*TASK PROMPT*
In the records below, the line with "Where should I click to: Kill" opens the range and the line with "Given: Open the Search GIF dialog" closes it; print that range exactly and nothing else.

*SOURCE INFORMATION*
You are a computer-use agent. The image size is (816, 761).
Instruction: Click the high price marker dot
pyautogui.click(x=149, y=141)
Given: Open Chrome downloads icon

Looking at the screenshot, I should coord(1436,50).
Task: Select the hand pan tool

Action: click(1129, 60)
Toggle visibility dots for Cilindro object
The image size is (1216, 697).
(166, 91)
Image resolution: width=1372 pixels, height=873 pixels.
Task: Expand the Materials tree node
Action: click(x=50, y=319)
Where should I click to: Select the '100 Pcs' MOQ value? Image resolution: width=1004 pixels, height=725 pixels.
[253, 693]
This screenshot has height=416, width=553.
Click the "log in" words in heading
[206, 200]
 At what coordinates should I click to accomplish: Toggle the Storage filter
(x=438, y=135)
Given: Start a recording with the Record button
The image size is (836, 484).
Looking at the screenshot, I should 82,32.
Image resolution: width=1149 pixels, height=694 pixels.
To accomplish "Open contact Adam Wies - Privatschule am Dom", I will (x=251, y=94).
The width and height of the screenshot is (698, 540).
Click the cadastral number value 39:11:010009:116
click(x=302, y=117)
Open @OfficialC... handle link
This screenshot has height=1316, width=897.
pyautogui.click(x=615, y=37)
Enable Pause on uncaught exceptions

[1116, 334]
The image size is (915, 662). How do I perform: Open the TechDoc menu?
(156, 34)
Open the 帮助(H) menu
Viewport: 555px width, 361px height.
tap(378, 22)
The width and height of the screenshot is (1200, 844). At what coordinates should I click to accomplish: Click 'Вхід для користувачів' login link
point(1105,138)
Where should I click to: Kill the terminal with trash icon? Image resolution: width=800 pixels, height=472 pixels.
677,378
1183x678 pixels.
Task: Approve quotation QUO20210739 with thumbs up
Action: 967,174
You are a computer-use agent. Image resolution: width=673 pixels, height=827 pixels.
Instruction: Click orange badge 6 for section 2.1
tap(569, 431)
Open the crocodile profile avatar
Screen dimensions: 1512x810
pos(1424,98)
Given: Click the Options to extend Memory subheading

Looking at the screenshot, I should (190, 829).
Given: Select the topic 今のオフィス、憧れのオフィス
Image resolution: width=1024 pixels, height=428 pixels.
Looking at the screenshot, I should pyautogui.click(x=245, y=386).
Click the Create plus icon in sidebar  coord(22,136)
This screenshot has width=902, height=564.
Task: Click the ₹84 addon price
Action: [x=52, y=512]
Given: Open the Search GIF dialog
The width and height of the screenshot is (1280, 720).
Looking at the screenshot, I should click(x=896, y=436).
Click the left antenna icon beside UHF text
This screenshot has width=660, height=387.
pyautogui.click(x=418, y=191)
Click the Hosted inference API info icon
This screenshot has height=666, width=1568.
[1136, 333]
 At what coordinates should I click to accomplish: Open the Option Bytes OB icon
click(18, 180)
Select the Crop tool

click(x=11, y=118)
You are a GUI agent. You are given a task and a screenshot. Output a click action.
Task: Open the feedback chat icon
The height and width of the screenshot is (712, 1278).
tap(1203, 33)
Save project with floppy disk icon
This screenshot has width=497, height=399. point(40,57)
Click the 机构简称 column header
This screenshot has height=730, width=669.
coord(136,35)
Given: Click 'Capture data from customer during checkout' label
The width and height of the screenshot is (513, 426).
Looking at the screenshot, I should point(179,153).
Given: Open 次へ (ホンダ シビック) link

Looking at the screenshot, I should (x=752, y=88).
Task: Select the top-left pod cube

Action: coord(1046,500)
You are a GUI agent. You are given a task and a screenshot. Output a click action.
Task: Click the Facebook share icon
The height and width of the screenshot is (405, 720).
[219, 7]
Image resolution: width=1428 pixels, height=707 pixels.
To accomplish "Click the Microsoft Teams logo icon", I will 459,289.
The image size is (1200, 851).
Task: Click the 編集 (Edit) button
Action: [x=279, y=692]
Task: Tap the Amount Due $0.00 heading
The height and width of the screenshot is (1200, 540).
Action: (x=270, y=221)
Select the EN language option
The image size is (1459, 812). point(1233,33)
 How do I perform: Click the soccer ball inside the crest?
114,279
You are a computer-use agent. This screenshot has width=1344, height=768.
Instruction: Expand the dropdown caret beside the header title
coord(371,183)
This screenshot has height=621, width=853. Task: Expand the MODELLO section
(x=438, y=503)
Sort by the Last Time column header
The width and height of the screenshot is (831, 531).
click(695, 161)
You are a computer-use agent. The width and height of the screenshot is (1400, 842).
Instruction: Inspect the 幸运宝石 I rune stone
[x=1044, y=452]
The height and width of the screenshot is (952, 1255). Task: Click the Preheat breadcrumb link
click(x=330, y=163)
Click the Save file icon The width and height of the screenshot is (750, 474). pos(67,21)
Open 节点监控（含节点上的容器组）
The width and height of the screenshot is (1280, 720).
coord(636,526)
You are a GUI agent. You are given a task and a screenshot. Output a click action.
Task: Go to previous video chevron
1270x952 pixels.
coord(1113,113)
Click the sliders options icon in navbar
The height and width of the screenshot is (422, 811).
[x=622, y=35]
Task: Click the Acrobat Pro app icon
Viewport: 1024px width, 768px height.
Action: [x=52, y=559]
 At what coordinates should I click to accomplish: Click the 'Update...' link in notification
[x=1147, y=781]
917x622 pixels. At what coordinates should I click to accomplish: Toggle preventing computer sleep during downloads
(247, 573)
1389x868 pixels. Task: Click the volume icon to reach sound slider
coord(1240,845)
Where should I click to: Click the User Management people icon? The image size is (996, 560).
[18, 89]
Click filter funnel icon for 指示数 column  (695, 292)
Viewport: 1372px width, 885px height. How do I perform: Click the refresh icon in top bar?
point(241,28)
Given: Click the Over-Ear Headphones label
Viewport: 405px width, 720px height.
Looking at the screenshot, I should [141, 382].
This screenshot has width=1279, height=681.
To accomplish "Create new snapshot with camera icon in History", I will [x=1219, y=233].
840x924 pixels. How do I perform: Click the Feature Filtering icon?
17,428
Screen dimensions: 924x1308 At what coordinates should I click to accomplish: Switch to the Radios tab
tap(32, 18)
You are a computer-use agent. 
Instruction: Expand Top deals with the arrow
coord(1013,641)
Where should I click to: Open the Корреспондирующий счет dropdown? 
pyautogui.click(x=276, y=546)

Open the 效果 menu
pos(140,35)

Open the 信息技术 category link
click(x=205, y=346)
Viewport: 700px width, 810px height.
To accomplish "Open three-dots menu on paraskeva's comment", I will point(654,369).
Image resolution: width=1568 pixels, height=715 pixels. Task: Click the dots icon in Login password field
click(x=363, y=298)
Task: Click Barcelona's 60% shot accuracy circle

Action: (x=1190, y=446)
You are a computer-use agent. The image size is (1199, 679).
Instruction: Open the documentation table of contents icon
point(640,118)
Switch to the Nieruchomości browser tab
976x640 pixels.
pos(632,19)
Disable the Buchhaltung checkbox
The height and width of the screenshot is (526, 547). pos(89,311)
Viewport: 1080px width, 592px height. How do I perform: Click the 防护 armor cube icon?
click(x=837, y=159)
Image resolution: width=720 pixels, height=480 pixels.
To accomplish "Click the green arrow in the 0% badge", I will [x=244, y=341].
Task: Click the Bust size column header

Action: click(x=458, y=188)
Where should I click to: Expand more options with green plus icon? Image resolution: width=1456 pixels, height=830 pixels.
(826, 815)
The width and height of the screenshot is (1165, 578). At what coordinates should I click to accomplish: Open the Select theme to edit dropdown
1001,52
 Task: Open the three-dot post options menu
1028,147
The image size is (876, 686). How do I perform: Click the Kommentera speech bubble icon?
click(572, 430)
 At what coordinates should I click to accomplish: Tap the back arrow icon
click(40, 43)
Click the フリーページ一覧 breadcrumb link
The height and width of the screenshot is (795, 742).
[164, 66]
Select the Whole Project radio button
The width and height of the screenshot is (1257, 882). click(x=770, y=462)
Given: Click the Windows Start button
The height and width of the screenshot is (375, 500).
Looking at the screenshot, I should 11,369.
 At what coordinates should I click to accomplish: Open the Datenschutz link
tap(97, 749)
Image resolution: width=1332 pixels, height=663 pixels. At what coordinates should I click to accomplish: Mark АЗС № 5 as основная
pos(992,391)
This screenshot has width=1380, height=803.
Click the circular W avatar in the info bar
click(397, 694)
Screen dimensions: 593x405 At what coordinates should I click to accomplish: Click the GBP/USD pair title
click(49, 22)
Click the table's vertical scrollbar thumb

*WRITTEN RESPONSE*
Where should I click to: Kill the terminal with trash icon? Image resolution: width=800 pixels, height=472 pixels.
677,378
1183x678 pixels.
Task: Approve quotation QUO20210739 with thumbs up
Action: 967,174
You are a computer-use agent. Image resolution: width=673 pixels, height=827 pixels.
Instruction: Click orange badge 6 for section 2.1
tap(569, 431)
Open the crocodile profile avatar
Screen dimensions: 1512x810
pos(1424,98)
Given: Click the Options to extend Memory subheading

Looking at the screenshot, I should (190, 829).
Given: Select the topic 今のオフィス、憧れのオフィス
Image resolution: width=1024 pixels, height=428 pixels.
Looking at the screenshot, I should pyautogui.click(x=245, y=386).
Click the Create plus icon in sidebar  coord(22,136)
This screenshot has width=902, height=564.
Task: Click the ₹84 addon price
Action: [x=52, y=512]
Given: Open the Search GIF dialog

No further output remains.